Giuseppe Ciccolini is a Researcher at the University of Milan. He currently also freelances for the OECD as a statistical analyst for the project “Drivers of Trust in Public Institutions”.
He is a PhD Candidate in Political and Social Sciences at the European University Institute (EUI). He is scheduled to defend in September 2023. He holds a two-year MRes in Political science from Sciences Po (Paris), a MA in European studies from Sciences Po Strasbourg and a BA in Political and social sciences from University of Bologna.
He was Adjunct Professor of Political Science at Heinrich Heine University Düsseldorf during the last two academic years.
He is currently involved in the WOMADE project (“Working Class Women and the Politics of Manufacturing Decline” – Principal Investigator: Prof. Anne-Marie Jeannet), which investigates how manufacturing decline has reconfigured the way that working-class women participate in politics.
His PhD dissertation studies the relation between socio-economic inequalities and electoral behavior in Europe, under the supervision of Prof. Juho Härkönen (EUI) and Prof. Nonna Mayer (Sciences Po). His project is funded by a four-year competitive grant from the EUI, which the European Commission supports through the EU budget.
The first study of his dissertation demonstrates that far-right parties are particularly successful among social classes whose economic status – meaning their objective economic position within the social hierarchy – has been worsening over time, based on ESS and EU-SILC data.
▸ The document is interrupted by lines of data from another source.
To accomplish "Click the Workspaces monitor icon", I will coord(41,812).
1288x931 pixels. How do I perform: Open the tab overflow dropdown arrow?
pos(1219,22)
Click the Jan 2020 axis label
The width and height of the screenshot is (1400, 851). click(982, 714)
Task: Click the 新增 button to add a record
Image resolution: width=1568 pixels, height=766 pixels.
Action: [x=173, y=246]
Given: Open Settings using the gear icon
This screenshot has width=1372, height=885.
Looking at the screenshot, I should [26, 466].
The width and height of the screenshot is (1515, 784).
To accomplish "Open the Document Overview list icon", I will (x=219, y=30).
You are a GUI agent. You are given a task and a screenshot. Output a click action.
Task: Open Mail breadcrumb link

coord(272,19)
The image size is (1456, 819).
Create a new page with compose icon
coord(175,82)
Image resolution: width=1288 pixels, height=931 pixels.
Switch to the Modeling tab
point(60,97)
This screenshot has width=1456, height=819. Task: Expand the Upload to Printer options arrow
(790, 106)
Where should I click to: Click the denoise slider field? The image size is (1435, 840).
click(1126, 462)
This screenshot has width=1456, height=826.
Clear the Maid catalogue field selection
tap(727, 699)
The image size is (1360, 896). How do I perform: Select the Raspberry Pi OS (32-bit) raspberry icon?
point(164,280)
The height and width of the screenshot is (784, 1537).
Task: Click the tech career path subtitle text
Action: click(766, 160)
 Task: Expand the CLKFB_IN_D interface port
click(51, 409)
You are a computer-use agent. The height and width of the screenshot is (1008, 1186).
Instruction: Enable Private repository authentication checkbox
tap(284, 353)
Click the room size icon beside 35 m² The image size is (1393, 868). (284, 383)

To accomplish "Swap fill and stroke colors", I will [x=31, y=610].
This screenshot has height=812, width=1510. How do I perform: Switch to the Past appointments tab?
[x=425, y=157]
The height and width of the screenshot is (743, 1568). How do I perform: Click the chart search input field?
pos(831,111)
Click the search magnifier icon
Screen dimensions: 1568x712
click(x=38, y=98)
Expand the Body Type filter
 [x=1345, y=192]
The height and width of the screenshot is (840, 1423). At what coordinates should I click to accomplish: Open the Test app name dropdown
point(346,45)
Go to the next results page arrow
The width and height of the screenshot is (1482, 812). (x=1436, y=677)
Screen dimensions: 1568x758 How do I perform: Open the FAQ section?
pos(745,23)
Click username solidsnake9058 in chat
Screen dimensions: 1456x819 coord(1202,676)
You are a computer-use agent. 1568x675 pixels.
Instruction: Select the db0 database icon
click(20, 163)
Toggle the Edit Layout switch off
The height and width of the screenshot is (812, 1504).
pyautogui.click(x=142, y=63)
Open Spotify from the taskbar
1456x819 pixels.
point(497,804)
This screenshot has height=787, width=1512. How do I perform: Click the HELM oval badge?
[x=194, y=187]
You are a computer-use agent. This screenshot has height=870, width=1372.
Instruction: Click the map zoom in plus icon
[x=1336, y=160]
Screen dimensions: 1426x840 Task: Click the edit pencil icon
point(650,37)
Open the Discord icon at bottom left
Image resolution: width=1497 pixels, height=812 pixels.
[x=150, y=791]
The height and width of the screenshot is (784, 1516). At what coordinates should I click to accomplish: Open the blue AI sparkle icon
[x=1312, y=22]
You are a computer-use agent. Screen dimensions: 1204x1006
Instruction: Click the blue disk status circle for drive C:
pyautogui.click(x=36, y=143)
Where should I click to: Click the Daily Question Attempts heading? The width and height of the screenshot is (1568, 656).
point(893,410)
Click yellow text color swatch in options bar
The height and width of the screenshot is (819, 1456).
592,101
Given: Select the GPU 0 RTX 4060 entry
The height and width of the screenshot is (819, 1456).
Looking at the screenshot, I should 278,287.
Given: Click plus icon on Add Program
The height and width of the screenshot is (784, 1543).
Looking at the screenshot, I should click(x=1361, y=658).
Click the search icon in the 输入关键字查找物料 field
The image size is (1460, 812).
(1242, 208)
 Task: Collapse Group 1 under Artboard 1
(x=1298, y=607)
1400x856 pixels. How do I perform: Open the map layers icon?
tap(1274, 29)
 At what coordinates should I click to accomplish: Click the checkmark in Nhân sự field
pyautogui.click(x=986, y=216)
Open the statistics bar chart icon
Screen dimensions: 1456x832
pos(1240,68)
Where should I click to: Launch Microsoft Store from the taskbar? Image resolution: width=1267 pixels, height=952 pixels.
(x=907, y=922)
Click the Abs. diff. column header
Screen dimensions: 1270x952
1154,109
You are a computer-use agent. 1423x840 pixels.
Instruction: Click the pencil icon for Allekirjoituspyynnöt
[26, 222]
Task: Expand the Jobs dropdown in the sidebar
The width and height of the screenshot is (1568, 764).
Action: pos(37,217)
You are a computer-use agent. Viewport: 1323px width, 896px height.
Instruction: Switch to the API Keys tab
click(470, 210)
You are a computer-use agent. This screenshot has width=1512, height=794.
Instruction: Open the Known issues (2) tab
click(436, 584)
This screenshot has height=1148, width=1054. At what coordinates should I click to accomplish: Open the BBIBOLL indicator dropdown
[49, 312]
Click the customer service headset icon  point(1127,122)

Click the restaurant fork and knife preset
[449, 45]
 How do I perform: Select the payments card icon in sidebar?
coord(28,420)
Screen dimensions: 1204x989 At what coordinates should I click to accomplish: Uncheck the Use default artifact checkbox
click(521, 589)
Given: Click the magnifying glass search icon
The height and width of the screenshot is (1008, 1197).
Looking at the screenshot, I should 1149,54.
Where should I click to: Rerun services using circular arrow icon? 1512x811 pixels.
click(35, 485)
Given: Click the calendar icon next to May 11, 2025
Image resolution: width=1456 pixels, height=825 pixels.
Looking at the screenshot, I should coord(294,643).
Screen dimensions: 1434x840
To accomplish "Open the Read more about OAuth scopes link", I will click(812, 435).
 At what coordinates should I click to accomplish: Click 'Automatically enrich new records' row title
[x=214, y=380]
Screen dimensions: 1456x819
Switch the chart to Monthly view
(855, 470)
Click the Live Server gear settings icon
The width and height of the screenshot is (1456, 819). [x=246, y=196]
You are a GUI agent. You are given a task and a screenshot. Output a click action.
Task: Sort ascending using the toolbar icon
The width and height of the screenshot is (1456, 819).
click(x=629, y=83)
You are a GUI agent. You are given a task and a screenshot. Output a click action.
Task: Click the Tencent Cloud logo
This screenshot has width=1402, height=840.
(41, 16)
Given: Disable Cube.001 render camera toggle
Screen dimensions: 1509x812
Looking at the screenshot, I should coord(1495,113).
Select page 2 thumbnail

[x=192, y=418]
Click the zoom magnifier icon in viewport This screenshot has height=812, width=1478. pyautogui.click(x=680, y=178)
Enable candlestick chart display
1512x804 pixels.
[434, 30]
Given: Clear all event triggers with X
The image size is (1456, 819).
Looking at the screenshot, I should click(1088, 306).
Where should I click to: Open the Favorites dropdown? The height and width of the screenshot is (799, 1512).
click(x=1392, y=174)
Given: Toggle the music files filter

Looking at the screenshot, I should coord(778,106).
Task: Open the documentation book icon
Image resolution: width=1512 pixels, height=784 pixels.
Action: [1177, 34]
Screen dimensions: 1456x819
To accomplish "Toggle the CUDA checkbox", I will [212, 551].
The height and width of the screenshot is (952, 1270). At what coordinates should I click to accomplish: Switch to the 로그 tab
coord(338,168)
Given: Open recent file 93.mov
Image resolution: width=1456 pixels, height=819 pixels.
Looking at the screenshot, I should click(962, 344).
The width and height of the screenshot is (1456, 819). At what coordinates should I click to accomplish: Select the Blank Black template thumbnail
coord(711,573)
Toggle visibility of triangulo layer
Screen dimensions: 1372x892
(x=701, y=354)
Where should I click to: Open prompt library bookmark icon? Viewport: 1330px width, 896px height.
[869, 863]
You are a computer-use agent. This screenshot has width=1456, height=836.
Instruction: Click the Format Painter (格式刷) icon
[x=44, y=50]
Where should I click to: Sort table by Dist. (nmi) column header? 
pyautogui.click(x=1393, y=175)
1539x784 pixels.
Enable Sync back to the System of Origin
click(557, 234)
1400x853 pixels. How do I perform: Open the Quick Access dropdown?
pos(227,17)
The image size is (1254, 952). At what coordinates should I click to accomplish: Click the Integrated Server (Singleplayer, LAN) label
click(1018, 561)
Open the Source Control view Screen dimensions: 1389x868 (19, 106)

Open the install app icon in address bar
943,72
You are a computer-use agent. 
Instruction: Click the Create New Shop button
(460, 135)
The second study analyses class voting patterns in Europe from an intergenerational perspective, by investigating how social mobility influences voting choice, based on ESS-DEVO data. The third study provides evidence that economic decline causes a far-right response most likely in municipalities with stronger place-based community rootedness, which he measures based on a factor analysis exploiting a variety of data sources including administrative records and phone directory data.
His analyses rely on quantitative methods fit to large scale cross-national datasets (e.g., ESS, EVS, EU-SILC), longitudinal ones (e.g., SOEP), and aggregate geographic data (e.g. census data and official local-level statistics).
He has worked as a teaching assistant at Sciences Po and EUI. Prior to commencing his doctoral studies, he worked as a MP assistant trainee at the European Parliament.
Native Italian speaker, he is fluent in English and French. He has a working and conversational knowledge of Spanish, as well as a basic knowledge of Russian.